• THE PROBLEM: Report, as a single number, how many lines of the records contain the word "will".
========================================
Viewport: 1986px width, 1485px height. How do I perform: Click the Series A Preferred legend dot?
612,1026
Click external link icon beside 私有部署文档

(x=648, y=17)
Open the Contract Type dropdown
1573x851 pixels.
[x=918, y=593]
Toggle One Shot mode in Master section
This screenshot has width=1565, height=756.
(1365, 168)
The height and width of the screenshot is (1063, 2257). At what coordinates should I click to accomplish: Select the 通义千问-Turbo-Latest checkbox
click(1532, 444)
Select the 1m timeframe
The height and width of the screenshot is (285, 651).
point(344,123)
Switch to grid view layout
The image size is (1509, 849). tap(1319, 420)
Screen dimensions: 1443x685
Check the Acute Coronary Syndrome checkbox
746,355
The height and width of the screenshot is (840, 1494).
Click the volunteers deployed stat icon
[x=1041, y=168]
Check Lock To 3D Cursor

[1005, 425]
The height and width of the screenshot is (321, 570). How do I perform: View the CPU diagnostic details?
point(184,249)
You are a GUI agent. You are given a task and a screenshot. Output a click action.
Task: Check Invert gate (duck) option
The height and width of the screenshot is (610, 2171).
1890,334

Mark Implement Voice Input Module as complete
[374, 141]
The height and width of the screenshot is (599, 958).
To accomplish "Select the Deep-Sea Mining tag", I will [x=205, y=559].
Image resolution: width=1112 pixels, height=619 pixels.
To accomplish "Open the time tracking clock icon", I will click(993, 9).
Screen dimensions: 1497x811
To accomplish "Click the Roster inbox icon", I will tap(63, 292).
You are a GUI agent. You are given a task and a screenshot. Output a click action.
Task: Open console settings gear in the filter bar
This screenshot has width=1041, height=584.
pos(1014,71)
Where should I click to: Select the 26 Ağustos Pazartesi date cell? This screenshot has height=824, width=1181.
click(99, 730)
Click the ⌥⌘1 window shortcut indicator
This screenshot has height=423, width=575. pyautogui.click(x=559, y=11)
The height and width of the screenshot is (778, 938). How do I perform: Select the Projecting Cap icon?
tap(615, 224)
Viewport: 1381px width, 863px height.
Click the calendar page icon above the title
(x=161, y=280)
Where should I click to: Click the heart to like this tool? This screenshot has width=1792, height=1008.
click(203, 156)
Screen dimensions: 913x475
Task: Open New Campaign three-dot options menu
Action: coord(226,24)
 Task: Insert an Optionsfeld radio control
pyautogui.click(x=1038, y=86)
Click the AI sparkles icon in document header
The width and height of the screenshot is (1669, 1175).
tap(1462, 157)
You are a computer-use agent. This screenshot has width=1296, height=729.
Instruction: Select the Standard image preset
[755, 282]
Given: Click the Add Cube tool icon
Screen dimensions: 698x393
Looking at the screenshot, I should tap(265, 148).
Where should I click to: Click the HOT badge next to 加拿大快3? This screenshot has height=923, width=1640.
========================================
• RESULT OF THE EXERCISE: 3